Raw data:
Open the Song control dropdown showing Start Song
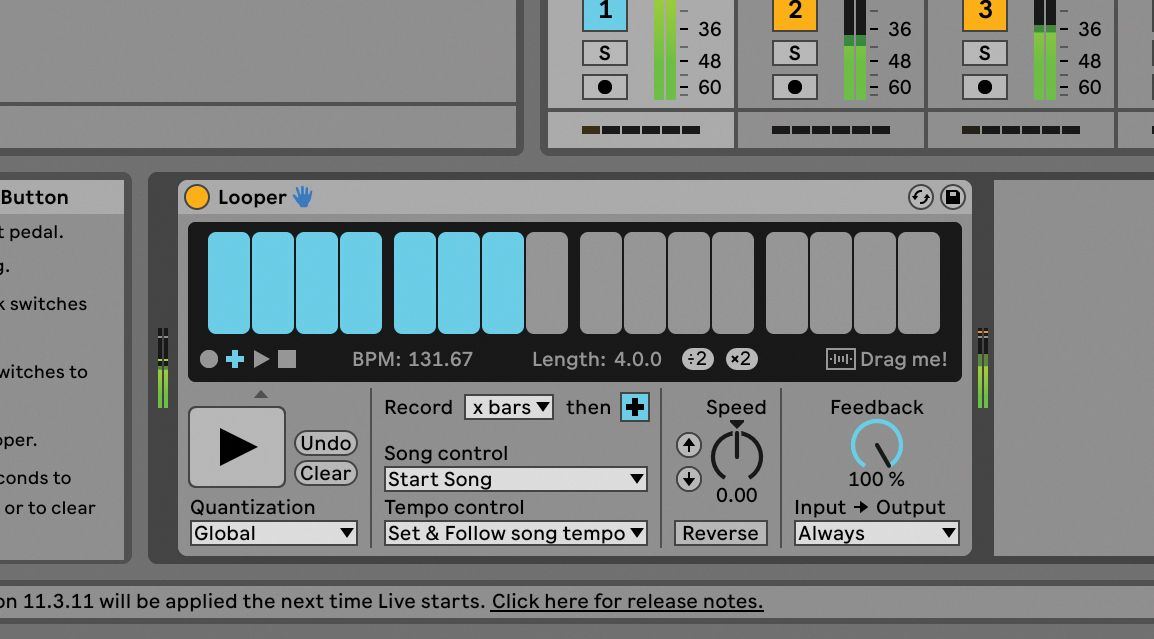This screenshot has height=639, width=1154. tap(515, 479)
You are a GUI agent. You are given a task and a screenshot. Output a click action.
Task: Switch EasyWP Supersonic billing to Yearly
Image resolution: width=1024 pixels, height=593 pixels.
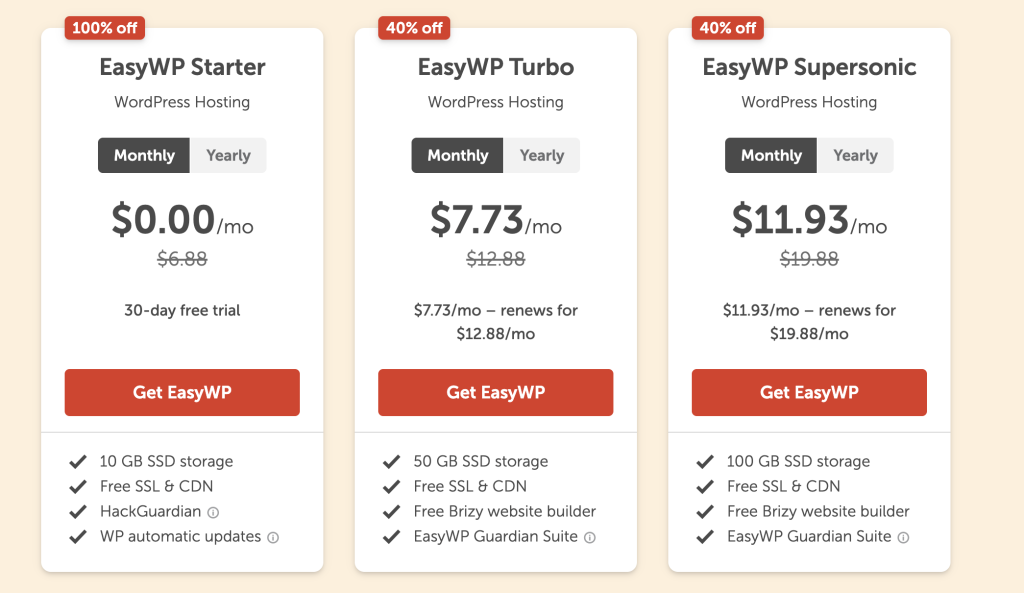855,155
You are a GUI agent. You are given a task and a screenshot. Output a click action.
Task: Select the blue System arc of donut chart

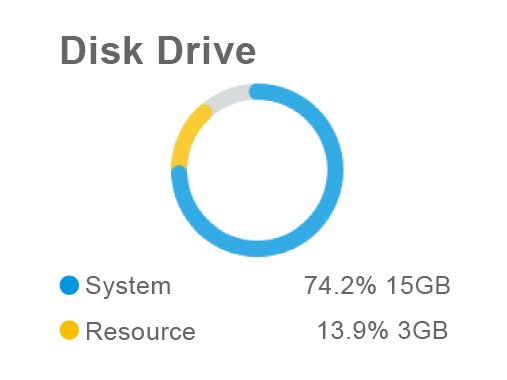[335, 170]
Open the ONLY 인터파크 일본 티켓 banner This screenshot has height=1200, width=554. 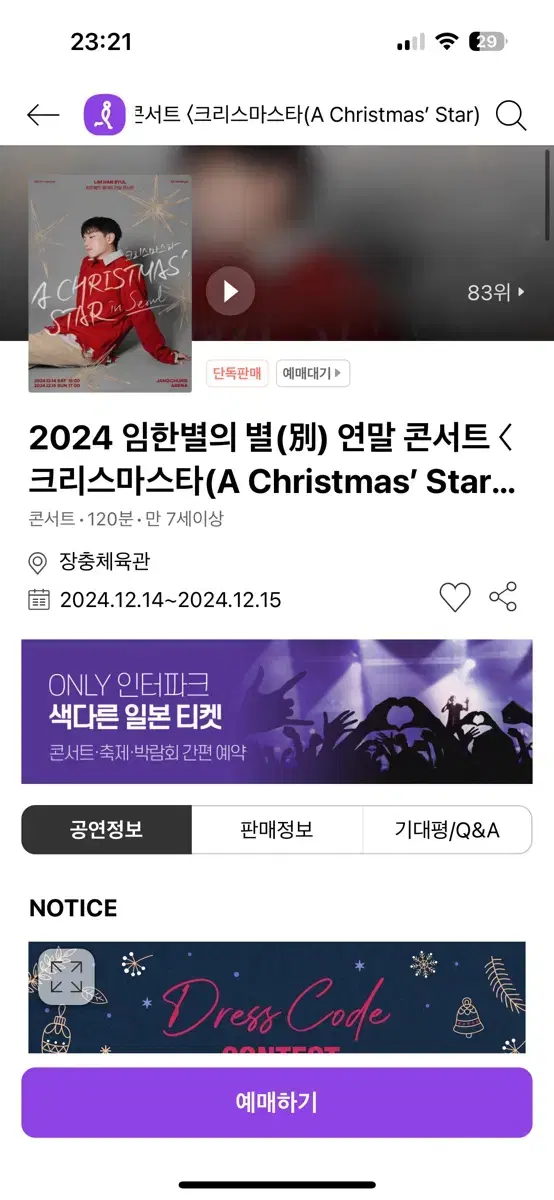(x=277, y=711)
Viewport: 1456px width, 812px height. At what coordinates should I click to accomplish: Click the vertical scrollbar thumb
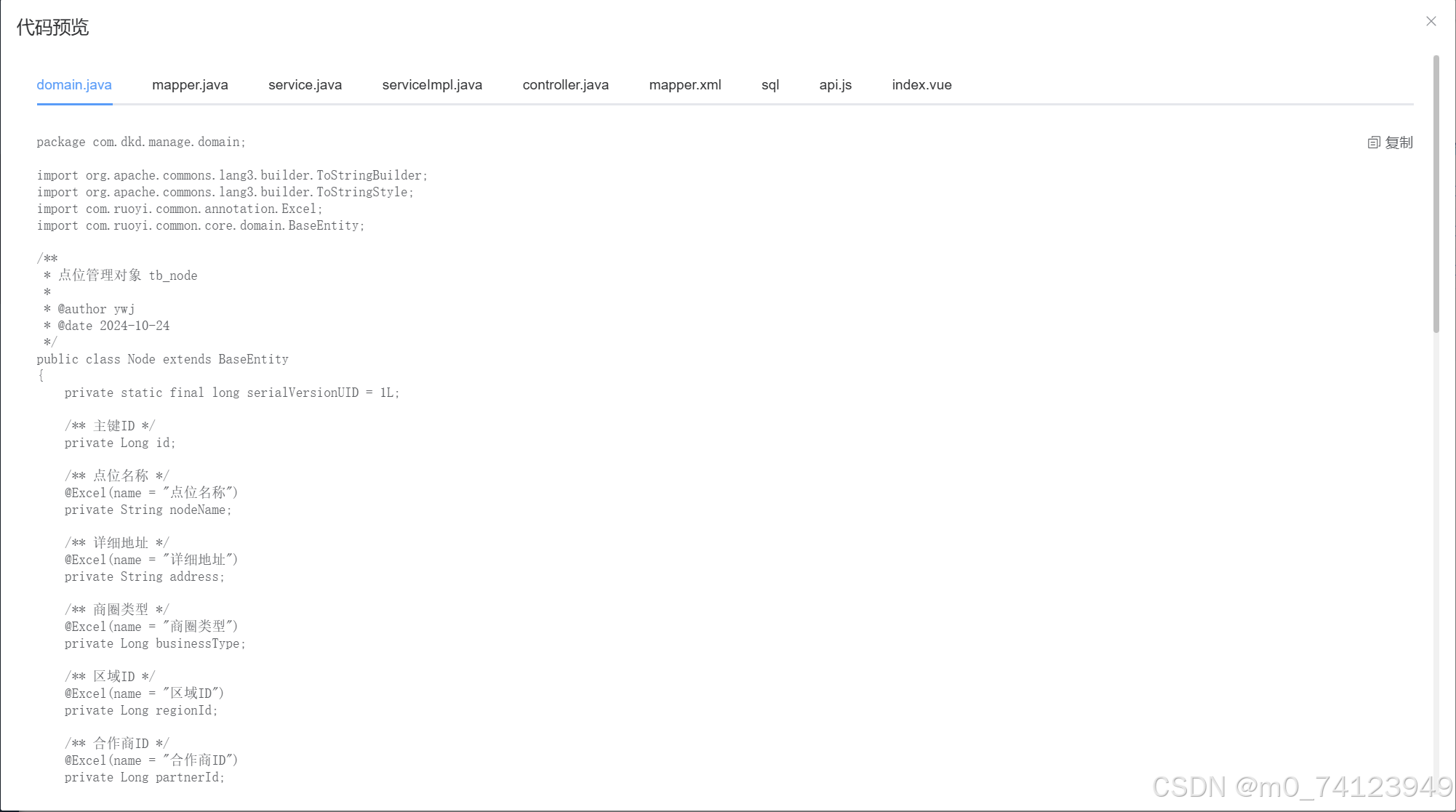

Set problem: Lay out the listing, starting at its beginning and going on through the line with "This screenshot has height=639, width=1154.", as a two-column CSV with the headers instruction and action. Each row should hold one instruction and its answer, with every field in quotation marks, line breaks replaced by spaces, and the pictures omitted.

Solved exercise:
instruction,action
"Open the Song control dropdown showing Start Song","This screenshot has height=639, width=1154. tap(515, 479)"